| STATED PROBLEM |
What comes next in the forum thread about tweeter hiss in a car audio system? Continue it from where it stops.

| SELECTED EXTRACT |

If there is noise when the input is either disconnected or grounded, then it is coming from the amp.
If the amp is quiet with input RCAs grounded, then you need more gain before the input.

You do not need a resistor. A small cap could roll the highs off, which will mitigate some of the noise in addition to removing music.


----------



## DPGstereo (Jan 16, 2013)

Issue is most likely the Audio Control LC8.
I know they will talk about gains being off or ground jumper settings... never worked for me. 
I’ve used them several time, with different projects. While convent and inexpensive, they are noisy in the high frequencies. Always get tape-hiss from tweeters. Especially if high frequencies are boosted, at all. May try cutting high frequencies as much as you can live with. However, that kinda defeates the purpose...increase missing frequencies.


----------



## LexusLover (Oct 14, 2017)

It's actually the new DM 608 DSP not LC8I but I've heard the same thing about audio control and even some of the best DSP's like the Audison bit ones are suppose to be real bad. Not at all what you would expect when spending 500 to $1500 on something thats suppose to NOT drive me crazy! I've tried lowering the incoming signal, my gains are all the way down. Grounds are all to 1 distribution block and to one point on the chassis. Ive tried all the different grounding pin jumpers and tried different Rca's. I don't know what else to try?


----------



## DPGstereo (Jan 16, 2013)

LexusLover said:


> It's actually the new DM 608 DSP not LC8I but I've heard the same thing about audio control and even some of the best DSP's like the Audison bit ones are suppose to be real bad. Not at all what you would expect when spending 500 to $1500 on something thats suppose to NOT drive me crazy! I've tried lowering the incoming signal, my gains are all the way down. Grounds are all to 1 distribution block and to one point on the chassis. Ive tried all the different grounding pin jumpers and tried different Rca's. I don't know what else to try?


I've noticed that even with my Mosconi 8to12 Aerospace, if 8kHz and up are boosted much at all, you start hearing the dreaded "Hiss". 
Most SQ tunes, that I've seen, tend to roll-off 8kHz and higher. I wonder if this is why? Get a quite of sound as possible.
Of course, the higher your amp gains are set, the more it amplifies the noise.
And the closer you sit, physically, to the tweeter, the more noticeable it is.
The "dryer" the tune you can live with, the quieter the system will be, I've found.


----------



## LexusLover (Oct 14, 2017)

Did you have the same hiss with your Mosconi? And are you saying that you got relief from it by actually turning down the EQ on the bands above 8k?


----------



## Holmz (Jul 12, 2017)

LexusLover said:


> Did you have the same hiss with your Mosconi? And are you saying that you got relief from it by actually turning down the EQ on the bands above 8k?


Correct.
It may be easier to see which bands with a graph, but the noise is usually broad band.


----------



## LexusLover (Oct 14, 2017)

Ok cool! I might have some time to go mess with it today. I'll let you know my results. Thanks for your input.


----------



## LexusLover (Oct 14, 2017)

I was thinking about the whole resistor thing and wondered would a passive cross over count as a resistor in this situation? Or not enough of one to make a difference? Because the hiss was there with the tweeters both actively and passively crossed over. Not that I want to use that band aid of a fix with the resistor, but I was just curious to the logic if the passive cross over didn't even quiet it down a little.


----------



## Holmz (Jul 12, 2017)

| GIVEN INFORMATION |

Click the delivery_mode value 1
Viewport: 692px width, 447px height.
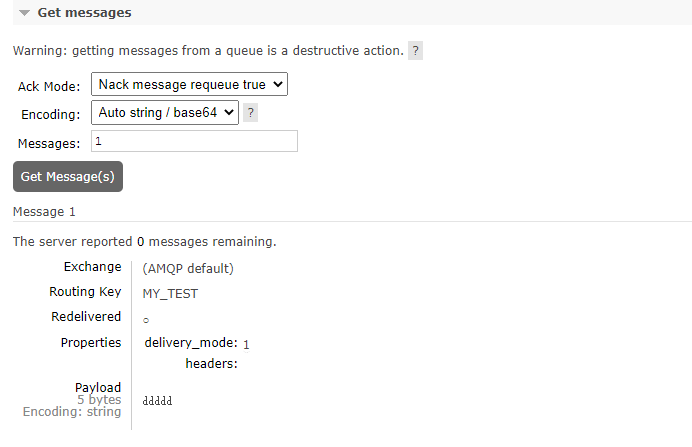(246, 345)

| TASK OUTPUT |
LexusLover said:


> I was thinking about the whole resistor thing and wondered would a passive cross over count as a resistor in this situation? Or not enough of one to make a difference? Because the hiss was there with the tweeters both actively and passively crossed over. Not that I want to use that band aid of a fix with the resistor, but I was just curious to the logic if the passive cross over didn't even quiet it down a little.


No.

If the noise was from the preamp, then some attenuation (and hence more input signal to make up for it) could help.

Out the amp... then the tweeters are getting the same signals either directly or through the passive cross over.

What this really means is that you should try setting the EQ low and seeing if there is a difference... if there is no difference, then it means that the noise if from the amp itself.
So then set the EQ as high as possible, which should make a difference.
If the later is the case, then turning the head unit up and the amp gains down... (or the whole of the EQ bands up) should make the most of signal relative to noise.


----------



## DPGstereo (Jan 16, 2013)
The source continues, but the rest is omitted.